%%
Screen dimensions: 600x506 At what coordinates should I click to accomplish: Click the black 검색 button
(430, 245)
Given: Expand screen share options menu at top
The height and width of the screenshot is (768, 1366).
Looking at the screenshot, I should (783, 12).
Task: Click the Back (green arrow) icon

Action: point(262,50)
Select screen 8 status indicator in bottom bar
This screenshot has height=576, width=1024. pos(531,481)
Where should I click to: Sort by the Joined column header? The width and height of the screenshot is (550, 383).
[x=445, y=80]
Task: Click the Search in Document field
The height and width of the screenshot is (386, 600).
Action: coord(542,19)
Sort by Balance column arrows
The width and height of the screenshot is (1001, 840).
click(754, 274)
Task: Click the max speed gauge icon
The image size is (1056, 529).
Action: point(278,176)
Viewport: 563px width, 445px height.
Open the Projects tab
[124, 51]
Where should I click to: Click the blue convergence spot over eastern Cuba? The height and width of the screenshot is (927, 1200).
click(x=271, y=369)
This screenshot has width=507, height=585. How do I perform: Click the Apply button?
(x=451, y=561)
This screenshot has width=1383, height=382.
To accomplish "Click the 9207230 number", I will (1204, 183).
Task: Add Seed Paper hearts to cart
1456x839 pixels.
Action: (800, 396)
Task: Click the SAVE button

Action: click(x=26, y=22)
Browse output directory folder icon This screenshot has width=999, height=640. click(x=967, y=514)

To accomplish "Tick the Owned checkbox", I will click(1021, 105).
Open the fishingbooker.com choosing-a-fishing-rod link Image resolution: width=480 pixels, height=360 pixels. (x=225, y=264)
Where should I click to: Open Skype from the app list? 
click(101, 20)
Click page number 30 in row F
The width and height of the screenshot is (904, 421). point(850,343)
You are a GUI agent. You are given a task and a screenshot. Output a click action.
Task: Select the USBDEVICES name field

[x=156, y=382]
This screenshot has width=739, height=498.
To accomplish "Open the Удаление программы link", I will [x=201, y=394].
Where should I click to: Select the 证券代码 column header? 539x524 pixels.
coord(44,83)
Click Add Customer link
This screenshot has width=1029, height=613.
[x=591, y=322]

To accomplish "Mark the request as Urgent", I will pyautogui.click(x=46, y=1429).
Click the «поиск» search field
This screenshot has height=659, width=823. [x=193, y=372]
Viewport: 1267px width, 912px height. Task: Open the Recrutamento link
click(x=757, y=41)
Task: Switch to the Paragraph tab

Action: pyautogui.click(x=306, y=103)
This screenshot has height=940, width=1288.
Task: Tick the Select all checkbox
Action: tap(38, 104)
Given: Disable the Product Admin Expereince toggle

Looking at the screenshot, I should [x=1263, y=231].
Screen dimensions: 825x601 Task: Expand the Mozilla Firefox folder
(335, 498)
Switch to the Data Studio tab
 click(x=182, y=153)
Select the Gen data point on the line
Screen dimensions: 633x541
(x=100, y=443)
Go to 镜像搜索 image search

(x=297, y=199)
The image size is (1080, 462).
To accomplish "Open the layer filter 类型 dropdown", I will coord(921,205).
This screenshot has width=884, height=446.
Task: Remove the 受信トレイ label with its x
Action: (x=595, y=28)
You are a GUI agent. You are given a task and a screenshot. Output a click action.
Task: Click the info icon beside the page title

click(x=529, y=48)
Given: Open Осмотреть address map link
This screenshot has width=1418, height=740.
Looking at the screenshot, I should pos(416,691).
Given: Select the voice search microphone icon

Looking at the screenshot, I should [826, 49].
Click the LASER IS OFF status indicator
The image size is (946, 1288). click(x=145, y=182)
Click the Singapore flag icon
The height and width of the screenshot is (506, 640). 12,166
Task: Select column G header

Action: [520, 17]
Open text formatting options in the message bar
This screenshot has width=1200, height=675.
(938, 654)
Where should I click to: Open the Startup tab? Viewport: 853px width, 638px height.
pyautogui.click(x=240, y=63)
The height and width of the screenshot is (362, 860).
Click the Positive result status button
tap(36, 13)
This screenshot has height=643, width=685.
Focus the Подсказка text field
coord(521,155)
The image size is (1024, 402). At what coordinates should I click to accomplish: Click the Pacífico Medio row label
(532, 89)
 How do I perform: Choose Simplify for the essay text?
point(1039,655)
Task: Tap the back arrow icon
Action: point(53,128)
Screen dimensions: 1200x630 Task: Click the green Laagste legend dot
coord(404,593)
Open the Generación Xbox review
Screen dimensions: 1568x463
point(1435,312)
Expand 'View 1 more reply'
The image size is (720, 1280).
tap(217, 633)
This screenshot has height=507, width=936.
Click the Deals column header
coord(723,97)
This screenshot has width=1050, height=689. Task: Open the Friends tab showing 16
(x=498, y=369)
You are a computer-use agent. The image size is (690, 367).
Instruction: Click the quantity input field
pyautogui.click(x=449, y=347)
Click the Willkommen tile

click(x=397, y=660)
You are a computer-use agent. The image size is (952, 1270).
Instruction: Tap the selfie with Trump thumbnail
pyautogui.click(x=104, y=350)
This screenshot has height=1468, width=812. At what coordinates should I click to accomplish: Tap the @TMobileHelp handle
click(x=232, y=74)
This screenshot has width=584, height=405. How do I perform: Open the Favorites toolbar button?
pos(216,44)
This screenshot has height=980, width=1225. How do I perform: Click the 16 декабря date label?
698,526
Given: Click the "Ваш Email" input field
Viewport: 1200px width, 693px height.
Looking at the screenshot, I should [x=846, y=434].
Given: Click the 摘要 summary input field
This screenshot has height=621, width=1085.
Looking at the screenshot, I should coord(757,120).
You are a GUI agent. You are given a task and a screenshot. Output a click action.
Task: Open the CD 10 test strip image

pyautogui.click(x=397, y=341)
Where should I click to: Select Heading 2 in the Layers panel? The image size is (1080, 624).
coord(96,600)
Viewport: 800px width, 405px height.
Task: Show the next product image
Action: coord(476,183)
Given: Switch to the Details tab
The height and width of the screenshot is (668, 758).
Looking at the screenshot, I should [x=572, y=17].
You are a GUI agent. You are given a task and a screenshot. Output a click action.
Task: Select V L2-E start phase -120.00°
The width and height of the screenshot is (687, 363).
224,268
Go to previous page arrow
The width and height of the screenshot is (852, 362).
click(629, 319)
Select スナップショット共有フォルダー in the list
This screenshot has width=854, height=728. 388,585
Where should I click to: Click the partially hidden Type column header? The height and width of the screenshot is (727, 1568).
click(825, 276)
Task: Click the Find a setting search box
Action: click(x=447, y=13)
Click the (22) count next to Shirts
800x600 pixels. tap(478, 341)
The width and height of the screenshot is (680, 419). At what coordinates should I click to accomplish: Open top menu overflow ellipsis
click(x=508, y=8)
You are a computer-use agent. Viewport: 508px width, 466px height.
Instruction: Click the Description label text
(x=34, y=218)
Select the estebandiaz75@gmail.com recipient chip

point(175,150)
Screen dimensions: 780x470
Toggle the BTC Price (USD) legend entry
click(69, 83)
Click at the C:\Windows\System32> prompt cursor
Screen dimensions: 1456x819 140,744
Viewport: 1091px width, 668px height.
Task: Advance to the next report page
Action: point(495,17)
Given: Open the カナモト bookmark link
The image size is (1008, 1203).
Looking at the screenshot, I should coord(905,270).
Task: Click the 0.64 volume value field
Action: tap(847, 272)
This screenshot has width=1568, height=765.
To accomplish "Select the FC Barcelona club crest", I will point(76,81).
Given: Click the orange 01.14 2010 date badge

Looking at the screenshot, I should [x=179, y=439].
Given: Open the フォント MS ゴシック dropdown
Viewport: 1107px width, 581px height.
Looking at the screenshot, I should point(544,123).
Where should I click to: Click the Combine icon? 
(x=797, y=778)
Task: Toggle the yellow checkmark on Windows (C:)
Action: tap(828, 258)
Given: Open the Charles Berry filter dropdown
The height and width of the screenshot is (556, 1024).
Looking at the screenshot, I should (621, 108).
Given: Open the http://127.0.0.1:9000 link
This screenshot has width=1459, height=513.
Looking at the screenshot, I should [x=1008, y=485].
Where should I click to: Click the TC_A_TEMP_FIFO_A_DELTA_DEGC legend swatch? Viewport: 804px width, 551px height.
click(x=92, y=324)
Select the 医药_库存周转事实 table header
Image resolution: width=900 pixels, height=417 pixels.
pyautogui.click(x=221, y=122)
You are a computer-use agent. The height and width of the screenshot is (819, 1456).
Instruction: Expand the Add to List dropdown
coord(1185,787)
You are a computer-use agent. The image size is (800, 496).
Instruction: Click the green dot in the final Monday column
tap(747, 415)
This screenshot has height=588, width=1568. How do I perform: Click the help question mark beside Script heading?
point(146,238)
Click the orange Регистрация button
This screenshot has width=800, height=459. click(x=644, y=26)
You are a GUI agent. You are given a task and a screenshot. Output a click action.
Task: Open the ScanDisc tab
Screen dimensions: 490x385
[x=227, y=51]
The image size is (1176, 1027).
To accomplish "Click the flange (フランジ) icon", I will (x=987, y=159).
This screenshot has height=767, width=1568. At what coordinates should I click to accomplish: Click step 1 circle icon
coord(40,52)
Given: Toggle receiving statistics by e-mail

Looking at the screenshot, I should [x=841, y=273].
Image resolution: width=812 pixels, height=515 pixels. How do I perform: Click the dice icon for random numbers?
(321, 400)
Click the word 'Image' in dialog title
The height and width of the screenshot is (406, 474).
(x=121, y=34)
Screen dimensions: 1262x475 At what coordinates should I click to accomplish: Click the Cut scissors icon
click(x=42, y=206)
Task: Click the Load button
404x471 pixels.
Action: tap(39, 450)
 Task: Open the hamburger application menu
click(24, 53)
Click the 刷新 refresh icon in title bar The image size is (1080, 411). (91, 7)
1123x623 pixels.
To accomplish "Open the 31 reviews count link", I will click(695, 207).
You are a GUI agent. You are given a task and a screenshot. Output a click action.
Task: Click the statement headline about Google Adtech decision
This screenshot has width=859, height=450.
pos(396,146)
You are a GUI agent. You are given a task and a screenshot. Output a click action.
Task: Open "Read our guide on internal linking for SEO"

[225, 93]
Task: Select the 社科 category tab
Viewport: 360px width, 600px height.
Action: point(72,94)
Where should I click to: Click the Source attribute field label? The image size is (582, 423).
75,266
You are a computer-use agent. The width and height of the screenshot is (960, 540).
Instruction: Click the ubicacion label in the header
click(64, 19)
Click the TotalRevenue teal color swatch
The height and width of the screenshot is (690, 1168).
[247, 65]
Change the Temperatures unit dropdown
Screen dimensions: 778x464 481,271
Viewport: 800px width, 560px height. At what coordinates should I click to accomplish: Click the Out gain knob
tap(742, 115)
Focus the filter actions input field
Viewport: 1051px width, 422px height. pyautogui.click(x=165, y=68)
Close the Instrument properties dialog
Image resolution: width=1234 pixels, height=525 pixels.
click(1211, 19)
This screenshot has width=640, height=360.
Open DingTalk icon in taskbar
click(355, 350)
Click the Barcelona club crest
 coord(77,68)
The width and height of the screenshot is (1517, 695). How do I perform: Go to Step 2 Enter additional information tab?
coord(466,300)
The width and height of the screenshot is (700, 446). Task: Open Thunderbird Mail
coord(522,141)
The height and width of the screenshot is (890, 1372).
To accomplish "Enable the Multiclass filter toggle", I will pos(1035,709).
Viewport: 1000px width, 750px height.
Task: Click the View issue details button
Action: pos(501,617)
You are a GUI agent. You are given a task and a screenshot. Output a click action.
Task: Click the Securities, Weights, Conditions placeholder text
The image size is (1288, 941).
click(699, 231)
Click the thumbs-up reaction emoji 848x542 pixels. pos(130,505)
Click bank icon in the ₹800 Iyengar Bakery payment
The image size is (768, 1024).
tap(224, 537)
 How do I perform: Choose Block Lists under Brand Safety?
%%
▸ **PROMPT**:
Each line of the data that holds the word "computer" should be copied.

▸ **PROBLEM SOLUTION**:
You are a computer-use agent. The image size is (690, 367).
You are a computer-use agent. The image size is (952, 1270).
You are a computer-use agent. Viewport: 508px width, 466px height.
You are a computer-use agent. The height and width of the screenshot is (819, 1456).
You are a computer-use agent. The image size is (800, 496).
You are a computer-use agent. The width and height of the screenshot is (960, 540).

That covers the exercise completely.